This repository contains PyTorch implementations of AlexNet and ResNet models trained on the Fashion-MNIST dataset. The code includes data preprocessing, model training, and evaluation scripts.
Fashion-MNIST is a dataset of 60,000 training images and 10,000 testing images of fashion products. The models are trained using stochastic gradient descent with a cross-entropy loss function and TensorBoard is used to track the training process.
Pre-trained models are provided and the code includes scripts for inference on new images. The repository is a valuable resource for those interested in deep learning, image classification, and PyTorch.

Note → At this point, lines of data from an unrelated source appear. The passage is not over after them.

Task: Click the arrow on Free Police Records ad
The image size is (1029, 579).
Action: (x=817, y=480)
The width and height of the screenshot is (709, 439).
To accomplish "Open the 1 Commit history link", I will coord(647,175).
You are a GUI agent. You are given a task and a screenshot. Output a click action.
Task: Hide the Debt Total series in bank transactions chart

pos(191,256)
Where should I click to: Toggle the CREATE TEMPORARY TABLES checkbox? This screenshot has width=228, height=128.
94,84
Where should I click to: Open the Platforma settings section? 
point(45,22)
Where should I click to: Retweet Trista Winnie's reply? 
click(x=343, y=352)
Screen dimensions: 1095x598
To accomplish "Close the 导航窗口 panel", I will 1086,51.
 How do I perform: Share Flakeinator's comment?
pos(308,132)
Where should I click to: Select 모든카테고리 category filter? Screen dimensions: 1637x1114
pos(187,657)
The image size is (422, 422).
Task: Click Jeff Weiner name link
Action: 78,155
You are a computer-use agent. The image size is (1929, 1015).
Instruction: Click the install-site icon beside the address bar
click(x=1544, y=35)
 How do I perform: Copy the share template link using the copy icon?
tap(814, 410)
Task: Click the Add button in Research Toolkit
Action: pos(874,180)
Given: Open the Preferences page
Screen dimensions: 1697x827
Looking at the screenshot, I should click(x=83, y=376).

Fashion-mnist is an image dataset that serves as a replacement for the MNIST handwritten digit dataset. It is provided by the research department of Zalando, a German fashion technology company. The dataset includes 70,000 images of various fashion items from 10 different categories. The size, format, and training/testing set split of Fashion-mnist are identical to those of the original MNIST dataset, with 60,000 training and 10,000 testing images, all in grayscale and of size 28x28 pixels. You can use this dataset directly to test the performance of your machine learning and deep learning algorithms without modifying any code.
For this task, you are required to design, build, and train a machine learning model on the Fashion-mnist dataset that can accurately classify the labels of the testing data as much as possible.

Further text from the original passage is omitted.